Start of SUPPLIED MATERIAL

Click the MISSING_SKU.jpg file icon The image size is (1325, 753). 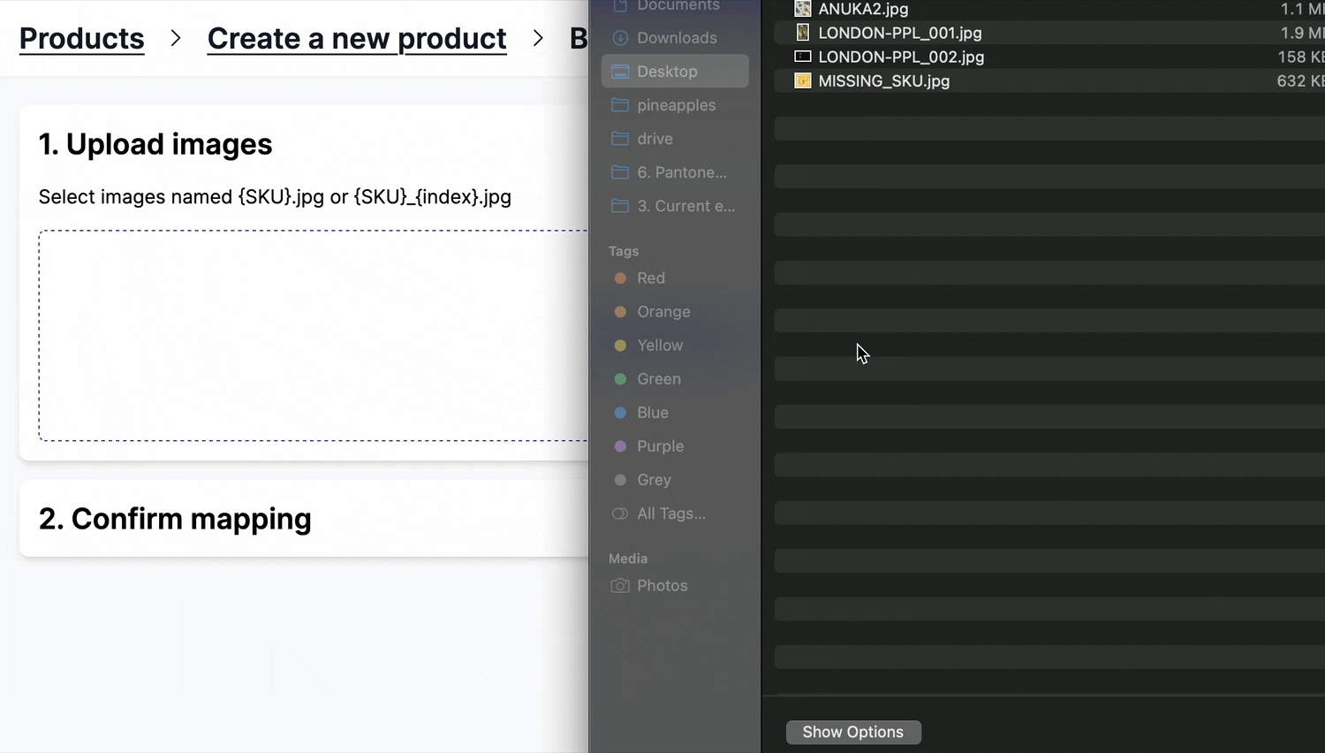pyautogui.click(x=803, y=80)
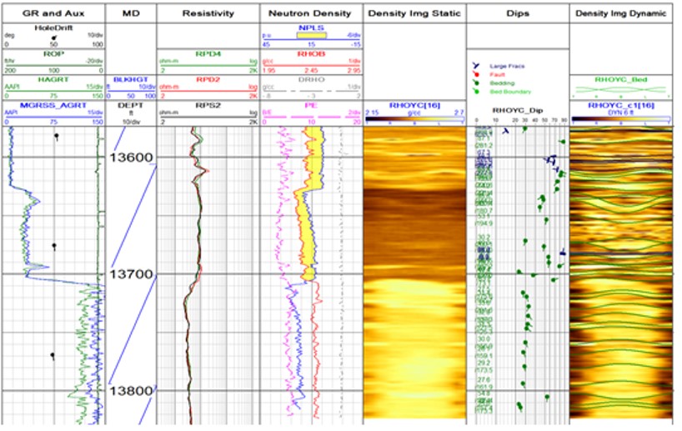The width and height of the screenshot is (682, 431).
Task: Click the DRHO dashed line sample
Action: [313, 89]
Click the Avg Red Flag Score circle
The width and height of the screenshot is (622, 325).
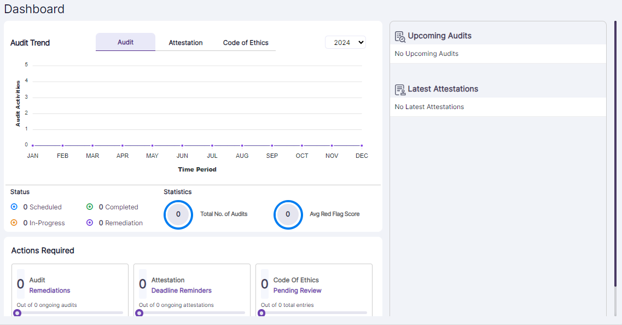[288, 215]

End of SUPPLIED MATERIAL

WHAT IS REQUIRED.
Set down exactly and only the lines from the line that contains "The width and height of the screenshot is (622, 325)." through the last line of the entries above, with both of those lines included and the pictures left out.

SOLUTION FOR THIS EXERCISE.
The width and height of the screenshot is (622, 325).
[288, 215]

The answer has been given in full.